Dataset entries
========================================

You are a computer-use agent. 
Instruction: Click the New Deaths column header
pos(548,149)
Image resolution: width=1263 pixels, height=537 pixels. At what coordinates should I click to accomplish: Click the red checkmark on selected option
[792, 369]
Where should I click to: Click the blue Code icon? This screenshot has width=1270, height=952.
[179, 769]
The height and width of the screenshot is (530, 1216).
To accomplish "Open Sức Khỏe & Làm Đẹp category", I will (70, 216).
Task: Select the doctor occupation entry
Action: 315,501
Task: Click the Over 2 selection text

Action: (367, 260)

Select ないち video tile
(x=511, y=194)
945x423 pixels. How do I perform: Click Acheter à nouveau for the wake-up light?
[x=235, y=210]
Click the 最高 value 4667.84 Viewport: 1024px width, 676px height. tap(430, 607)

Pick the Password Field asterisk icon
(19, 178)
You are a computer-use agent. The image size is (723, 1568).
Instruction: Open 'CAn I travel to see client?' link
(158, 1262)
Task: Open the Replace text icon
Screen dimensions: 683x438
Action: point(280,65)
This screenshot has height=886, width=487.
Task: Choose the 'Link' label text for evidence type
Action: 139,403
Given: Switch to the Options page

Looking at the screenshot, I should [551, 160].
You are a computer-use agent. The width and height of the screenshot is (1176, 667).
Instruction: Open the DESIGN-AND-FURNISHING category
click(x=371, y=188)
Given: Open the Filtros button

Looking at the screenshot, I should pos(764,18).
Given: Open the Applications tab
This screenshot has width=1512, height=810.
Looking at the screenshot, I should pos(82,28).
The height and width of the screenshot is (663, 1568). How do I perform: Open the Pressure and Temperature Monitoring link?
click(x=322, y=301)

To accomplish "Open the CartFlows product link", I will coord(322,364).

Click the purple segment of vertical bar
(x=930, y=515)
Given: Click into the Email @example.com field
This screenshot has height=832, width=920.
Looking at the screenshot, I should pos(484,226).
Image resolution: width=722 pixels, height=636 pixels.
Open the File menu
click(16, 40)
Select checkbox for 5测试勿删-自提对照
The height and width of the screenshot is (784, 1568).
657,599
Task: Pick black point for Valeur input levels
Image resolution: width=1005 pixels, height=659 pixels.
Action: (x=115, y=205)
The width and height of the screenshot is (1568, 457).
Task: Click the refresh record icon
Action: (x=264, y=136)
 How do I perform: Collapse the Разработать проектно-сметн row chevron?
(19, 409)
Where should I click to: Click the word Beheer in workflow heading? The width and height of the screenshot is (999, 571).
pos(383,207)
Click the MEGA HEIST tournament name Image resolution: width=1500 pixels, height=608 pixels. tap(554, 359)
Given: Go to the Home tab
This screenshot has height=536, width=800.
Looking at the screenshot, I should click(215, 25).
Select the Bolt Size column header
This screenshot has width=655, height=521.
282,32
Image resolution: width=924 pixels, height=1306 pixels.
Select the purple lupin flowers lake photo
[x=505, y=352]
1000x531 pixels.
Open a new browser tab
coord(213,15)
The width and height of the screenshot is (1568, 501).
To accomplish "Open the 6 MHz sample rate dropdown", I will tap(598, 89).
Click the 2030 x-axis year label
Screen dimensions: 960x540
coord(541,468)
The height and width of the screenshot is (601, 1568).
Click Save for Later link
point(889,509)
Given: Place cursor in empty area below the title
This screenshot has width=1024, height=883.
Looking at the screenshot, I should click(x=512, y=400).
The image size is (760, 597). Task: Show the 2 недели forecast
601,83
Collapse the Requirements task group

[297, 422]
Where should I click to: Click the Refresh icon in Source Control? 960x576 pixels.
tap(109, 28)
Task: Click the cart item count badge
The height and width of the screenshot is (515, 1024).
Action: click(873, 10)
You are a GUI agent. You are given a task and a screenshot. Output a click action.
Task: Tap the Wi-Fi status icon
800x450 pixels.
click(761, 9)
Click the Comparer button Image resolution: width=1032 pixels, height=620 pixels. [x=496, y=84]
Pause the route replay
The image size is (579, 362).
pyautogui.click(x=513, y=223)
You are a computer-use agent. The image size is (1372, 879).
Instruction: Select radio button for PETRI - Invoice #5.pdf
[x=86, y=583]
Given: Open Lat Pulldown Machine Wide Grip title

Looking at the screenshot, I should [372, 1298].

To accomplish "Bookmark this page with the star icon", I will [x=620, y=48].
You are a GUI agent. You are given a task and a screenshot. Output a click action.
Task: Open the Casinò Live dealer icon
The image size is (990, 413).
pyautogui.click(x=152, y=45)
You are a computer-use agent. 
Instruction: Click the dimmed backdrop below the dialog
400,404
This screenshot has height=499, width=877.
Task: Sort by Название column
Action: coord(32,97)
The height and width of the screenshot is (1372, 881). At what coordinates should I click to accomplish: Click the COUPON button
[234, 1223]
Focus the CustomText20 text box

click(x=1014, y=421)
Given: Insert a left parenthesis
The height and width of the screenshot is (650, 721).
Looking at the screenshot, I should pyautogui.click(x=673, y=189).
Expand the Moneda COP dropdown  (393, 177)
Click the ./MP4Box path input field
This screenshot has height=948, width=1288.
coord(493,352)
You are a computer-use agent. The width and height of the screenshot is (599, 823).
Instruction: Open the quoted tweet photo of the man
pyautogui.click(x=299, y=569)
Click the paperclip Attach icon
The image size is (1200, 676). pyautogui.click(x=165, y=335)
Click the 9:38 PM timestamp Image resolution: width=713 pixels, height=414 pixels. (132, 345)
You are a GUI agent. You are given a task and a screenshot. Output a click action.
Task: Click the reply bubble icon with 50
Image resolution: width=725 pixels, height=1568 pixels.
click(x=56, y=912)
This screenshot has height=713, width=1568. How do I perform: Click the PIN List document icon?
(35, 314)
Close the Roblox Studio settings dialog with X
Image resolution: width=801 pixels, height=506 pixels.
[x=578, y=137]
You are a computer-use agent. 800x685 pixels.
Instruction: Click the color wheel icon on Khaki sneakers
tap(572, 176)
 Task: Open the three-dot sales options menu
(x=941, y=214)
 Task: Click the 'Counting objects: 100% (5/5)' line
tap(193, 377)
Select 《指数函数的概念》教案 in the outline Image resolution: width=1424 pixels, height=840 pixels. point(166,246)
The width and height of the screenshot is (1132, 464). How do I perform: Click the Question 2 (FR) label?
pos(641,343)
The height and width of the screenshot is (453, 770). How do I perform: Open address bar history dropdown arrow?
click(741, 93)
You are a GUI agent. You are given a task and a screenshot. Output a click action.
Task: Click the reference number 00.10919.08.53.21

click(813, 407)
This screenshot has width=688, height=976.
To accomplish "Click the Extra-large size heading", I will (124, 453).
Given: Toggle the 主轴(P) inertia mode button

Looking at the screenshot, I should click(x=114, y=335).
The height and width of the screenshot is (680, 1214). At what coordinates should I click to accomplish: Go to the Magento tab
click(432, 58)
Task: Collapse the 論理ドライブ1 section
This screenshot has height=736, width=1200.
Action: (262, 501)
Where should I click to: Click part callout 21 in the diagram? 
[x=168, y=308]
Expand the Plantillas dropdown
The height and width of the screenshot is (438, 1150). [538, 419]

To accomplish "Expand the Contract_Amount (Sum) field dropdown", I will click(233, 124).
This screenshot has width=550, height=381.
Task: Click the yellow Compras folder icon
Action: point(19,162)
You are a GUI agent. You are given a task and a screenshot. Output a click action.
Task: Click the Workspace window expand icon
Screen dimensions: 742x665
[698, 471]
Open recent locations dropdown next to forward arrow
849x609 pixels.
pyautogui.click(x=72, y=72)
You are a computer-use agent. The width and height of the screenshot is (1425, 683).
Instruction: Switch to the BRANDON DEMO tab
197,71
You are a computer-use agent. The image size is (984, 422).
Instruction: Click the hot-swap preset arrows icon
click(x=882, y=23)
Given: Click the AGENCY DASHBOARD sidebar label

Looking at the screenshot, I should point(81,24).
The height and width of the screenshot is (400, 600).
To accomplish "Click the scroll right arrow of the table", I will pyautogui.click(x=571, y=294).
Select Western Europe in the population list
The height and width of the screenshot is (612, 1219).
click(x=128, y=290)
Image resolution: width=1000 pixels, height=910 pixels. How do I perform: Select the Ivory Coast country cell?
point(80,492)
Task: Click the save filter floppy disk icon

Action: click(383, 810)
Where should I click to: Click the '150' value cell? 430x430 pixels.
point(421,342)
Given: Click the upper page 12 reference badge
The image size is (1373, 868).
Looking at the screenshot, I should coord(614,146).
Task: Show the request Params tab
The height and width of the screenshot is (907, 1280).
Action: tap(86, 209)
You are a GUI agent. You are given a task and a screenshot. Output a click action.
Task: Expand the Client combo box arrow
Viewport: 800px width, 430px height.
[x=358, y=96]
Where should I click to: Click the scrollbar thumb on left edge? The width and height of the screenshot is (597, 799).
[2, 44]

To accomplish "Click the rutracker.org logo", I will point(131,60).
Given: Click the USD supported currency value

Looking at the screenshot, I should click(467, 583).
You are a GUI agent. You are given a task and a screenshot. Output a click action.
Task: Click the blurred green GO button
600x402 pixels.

========================================

● **The problem**: Take the stretch of lines above from the one containing "Click the Comparer" through the one containing "Given: Insert a left parenthesis" and repeat it exactly, adding no other line.

● **Exercise solution**:
Click the Comparer button Image resolution: width=1032 pixels, height=620 pixels. [x=496, y=84]
Pause the route replay
The image size is (579, 362).
pyautogui.click(x=513, y=223)
You are a computer-use agent. The image size is (1372, 879).
Instruction: Select radio button for PETRI - Invoice #5.pdf
[x=86, y=583]
Given: Open Lat Pulldown Machine Wide Grip title

Looking at the screenshot, I should [372, 1298].

To accomplish "Bookmark this page with the star icon", I will [x=620, y=48].
You are a GUI agent. You are given a task and a screenshot. Output a click action.
Task: Open the Casinò Live dealer icon
The image size is (990, 413).
pyautogui.click(x=152, y=45)
You are a computer-use agent. 
Instruction: Click the dimmed backdrop below the dialog
400,404
This screenshot has height=499, width=877.
Task: Sort by Название column
Action: coord(32,97)
The height and width of the screenshot is (1372, 881). At what coordinates should I click to accomplish: Click the COUPON button
[234, 1223]
Focus the CustomText20 text box

click(x=1014, y=421)
Given: Insert a left parenthesis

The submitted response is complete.